## Given information

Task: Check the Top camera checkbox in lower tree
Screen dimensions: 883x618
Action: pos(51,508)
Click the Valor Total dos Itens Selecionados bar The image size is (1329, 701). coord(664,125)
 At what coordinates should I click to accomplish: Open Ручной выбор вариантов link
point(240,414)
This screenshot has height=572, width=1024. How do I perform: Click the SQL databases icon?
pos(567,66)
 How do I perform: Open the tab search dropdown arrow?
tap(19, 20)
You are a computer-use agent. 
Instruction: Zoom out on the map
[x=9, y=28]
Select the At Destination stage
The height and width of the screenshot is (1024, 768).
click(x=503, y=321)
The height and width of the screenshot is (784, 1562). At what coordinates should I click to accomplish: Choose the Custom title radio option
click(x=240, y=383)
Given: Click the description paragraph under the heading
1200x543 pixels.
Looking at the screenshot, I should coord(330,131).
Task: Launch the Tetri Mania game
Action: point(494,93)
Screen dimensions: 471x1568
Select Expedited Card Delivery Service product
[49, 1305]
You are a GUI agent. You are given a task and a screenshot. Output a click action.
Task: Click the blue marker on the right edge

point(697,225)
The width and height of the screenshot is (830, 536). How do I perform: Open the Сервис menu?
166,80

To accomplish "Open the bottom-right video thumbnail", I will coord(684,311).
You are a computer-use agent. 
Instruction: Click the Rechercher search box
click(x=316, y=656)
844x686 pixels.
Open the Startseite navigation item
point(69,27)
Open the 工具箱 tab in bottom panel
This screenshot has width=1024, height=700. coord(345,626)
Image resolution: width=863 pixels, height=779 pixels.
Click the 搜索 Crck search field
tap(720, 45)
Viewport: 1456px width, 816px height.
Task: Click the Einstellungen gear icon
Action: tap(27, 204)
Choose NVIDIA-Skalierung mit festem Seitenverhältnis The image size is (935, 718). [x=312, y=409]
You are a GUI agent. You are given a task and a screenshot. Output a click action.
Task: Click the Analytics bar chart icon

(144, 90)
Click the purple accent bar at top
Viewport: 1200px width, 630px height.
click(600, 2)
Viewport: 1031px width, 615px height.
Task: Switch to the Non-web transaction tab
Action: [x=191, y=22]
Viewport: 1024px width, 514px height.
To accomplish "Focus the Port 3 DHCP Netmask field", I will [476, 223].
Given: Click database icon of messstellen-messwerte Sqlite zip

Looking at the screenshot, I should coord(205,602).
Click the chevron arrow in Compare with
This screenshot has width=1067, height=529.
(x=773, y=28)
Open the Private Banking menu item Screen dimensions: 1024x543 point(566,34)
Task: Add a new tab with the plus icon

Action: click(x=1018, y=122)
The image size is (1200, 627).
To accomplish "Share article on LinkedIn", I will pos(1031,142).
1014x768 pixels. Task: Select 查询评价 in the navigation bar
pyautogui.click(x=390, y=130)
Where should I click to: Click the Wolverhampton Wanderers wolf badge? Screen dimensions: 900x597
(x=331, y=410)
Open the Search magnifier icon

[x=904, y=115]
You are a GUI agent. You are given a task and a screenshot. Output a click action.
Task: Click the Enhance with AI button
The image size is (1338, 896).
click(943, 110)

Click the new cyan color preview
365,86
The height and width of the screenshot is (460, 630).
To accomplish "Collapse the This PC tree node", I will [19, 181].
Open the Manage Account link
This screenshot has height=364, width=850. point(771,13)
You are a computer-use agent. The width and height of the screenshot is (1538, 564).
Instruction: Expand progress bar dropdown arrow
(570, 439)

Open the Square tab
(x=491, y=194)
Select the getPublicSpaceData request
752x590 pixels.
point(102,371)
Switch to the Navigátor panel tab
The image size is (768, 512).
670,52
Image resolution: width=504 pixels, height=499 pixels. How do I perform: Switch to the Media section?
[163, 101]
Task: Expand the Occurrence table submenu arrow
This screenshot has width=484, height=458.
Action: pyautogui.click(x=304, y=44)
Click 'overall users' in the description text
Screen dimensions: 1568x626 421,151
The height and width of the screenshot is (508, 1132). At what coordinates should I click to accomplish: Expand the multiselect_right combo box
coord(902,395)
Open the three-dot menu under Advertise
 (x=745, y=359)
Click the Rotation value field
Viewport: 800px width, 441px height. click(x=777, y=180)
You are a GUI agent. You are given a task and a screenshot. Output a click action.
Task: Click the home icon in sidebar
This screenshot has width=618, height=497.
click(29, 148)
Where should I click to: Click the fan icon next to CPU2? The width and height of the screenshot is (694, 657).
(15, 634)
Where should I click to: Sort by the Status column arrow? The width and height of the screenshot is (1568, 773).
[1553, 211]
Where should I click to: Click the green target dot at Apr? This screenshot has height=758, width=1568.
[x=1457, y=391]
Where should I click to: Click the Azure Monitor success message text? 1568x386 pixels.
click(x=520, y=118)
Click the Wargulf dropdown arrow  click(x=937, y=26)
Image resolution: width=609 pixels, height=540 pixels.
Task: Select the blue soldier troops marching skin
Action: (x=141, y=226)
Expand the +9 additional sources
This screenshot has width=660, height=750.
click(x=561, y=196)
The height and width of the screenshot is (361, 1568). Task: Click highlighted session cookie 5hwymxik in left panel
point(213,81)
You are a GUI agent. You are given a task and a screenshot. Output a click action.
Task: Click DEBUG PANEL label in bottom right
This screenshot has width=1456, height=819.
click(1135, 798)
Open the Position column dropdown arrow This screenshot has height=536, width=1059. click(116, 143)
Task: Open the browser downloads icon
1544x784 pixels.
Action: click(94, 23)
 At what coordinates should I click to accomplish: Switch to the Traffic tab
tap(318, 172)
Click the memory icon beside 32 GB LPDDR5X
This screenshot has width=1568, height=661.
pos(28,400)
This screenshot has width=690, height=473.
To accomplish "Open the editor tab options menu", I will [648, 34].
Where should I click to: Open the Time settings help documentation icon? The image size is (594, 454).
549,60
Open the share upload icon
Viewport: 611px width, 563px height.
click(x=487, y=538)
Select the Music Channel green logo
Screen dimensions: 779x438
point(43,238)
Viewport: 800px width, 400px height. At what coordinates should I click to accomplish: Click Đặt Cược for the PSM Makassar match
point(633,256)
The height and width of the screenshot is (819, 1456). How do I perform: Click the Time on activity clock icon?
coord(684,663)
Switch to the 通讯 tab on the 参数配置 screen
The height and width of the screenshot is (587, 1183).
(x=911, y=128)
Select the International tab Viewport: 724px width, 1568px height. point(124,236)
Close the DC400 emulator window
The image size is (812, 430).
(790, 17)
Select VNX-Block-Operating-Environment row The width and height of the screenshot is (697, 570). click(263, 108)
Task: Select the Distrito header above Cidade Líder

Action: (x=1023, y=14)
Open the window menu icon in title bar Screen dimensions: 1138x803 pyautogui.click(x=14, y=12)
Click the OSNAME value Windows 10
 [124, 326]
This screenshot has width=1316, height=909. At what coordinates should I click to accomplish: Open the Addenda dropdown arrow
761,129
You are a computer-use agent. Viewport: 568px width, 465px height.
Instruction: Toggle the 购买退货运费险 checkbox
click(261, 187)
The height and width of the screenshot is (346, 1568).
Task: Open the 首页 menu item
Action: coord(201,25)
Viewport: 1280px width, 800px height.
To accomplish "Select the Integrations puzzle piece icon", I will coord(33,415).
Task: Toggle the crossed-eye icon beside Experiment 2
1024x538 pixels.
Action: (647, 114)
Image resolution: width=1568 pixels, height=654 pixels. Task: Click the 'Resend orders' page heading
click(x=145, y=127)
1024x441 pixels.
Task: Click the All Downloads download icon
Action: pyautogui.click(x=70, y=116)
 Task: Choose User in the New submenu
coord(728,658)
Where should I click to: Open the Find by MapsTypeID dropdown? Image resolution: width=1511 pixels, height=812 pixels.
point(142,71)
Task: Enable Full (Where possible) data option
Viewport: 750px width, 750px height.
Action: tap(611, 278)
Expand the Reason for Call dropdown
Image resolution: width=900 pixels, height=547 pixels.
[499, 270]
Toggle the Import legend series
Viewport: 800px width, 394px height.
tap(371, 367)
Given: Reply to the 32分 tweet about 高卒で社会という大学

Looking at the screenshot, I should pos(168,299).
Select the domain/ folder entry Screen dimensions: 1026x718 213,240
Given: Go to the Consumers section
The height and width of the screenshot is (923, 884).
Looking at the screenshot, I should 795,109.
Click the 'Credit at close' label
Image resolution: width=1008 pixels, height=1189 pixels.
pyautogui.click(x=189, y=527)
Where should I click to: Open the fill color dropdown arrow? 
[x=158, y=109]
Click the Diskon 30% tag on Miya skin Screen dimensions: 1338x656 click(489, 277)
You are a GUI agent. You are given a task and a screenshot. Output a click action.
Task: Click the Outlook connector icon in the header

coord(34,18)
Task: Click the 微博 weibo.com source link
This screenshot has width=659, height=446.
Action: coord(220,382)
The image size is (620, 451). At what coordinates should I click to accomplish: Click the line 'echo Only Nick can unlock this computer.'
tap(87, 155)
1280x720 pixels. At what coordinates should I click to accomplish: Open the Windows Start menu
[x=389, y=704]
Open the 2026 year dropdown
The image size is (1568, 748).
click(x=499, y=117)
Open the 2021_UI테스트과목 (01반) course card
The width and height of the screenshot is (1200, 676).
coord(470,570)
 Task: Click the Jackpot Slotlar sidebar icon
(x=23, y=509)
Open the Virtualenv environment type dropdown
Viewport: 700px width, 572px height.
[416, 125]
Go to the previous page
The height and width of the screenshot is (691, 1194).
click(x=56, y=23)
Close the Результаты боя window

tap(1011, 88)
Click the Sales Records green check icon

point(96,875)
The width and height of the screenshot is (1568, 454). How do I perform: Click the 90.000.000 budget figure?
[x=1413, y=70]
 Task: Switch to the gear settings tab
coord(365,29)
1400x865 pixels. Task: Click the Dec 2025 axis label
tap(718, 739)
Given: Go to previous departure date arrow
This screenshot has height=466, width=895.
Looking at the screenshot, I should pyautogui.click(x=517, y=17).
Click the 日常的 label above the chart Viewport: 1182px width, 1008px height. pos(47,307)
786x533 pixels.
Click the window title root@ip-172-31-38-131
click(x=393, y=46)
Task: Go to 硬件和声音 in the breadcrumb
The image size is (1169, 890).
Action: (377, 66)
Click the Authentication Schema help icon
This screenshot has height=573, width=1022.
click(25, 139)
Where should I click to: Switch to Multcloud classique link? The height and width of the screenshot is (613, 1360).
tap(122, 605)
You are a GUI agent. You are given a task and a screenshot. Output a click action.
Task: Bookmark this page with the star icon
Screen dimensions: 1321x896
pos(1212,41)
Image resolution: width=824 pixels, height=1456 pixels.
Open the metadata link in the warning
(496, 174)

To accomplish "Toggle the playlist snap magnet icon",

## What the exercise asks
Each line from the top of the records through the one with "Given: Click the" should be returned exactly. Leave out everything else.

## Answer to the exercise
Task: Check the Top camera checkbox in lower tree
Screen dimensions: 883x618
Action: pos(51,508)
Click the Valor Total dos Itens Selecionados bar The image size is (1329, 701). coord(664,125)
 At what coordinates should I click to accomplish: Open Ручной выбор вариантов link
point(240,414)
This screenshot has height=572, width=1024. How do I perform: Click the SQL databases icon?
pos(567,66)
 How do I perform: Open the tab search dropdown arrow?
tap(19, 20)
You are a computer-use agent. 
Instruction: Zoom out on the map
[x=9, y=28]
Select the At Destination stage
The height and width of the screenshot is (1024, 768).
click(x=503, y=321)
The height and width of the screenshot is (784, 1562). At what coordinates should I click to accomplish: Choose the Custom title radio option
click(x=240, y=383)
Given: Click the description paragraph under the heading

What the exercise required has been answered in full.